### Data for processing
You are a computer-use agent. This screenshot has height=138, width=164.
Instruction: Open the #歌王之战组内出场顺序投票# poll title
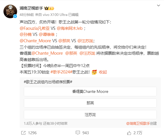tap(48, 82)
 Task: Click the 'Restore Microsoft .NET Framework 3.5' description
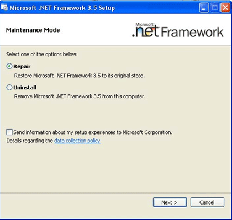[x=80, y=76]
######
Given exercise — How many lines in the rows above contain the string "This", with case counting? Tally them and reply with the number alone.

Exercise answer — 1